Голос моего собеседника начинал дрожать.

– До галлюцинаций, до помешательства эта танцующая, поющая, анекдотическая одесская благотворительность доводит. Устройте налог, делайте, что вам угодно, но ведь нельзя же людей семь дней в неделю благотворительностью мучить! Поневоле ум за разум зайдёт.

Он вскочил с места, кивнул головой и скрылся в толпе.

А я подошёл, выпил ещё бокал тёплого Эксцельсиора и снова сел на диван мечтать о том, как Эксцельсиор превратится в квас.

И снова передо мной была бедная хижина, стаканы, наполненные квасом, таракан и малютка.

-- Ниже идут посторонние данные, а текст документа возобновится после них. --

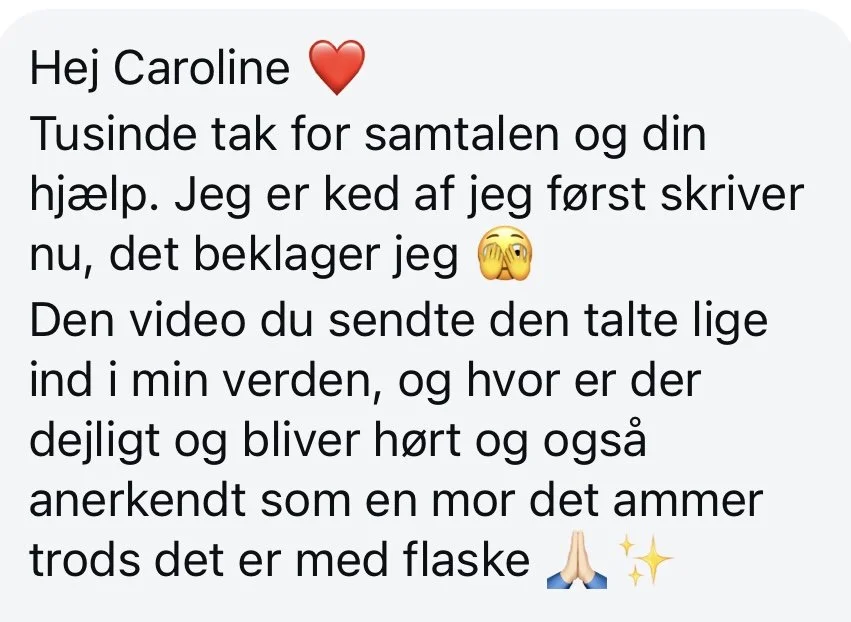This screenshot has width=851, height=622.
Task: Click the word 'Hej' at message start
Action: [67, 71]
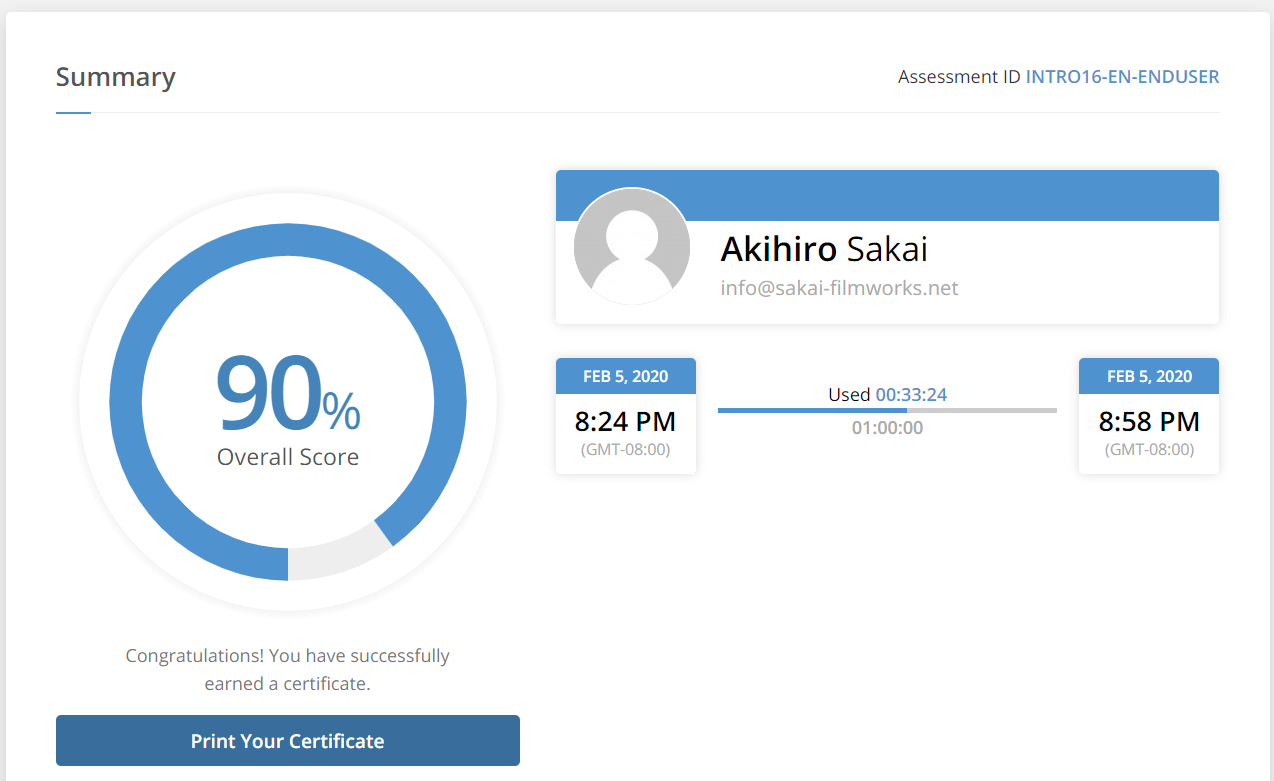Click the Assessment ID label text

Семья пила квас, малютка съел таракана.

Эта трогательная сцена представилась мне с такой ясностью, что я вскочил и крикнул:

– Выплюнь!

Так что господин, только что перед этим начавший пить благотворительное шампанское, обернулся и посмотрел на меня с удивлением.

 

Смерть человека

 

Умер один Фармацевт.

На этом свете о таком происшествии не бывает даже объявления в газетах. А на том в смерти даже Фармацевта заинтересованы рай, ад и Сам Творец. Такова небесная конституция.

Фармацевт так долго прижимал револьвер к виску, что кончик ствола из холодного сделался тёплым.

– Что значит: жизнь, смерть? Нужно только прижать пальцем эту штучку. Никаких не нужно разрешать вопросов, – только прижать пальцем эту штучку. Только прижать пальцем эту штучку! И больше ничего!

И едва успел раздаться выстрел, как душу Фармацевта окружили бледные духи в светлых одеждах и другие, безобразные, притаившиеся, как обезьяны, которым несут корм.

– Что значит? – воскликнул Фармацевт, пробуя отступить.

Но духи окружили его плотнее.

– Мы ангелы! – сказали бледные духи в светлых одеждах.

– Мы черти! – радостно завизжали обезьяны.

– Но позвольте! Я на это совсем не рассчитывал! – взволнованно вскрикнул Фармацевт. – Я протестую! Я вам прямо говорю, что вас не существует! Я в вас не верю! Что вы ко мне пристаёте?

Бледные лица ангелов стали совсем восковые.

– Как же в нас не верить, если мы существуем? – печально спросили ангелы.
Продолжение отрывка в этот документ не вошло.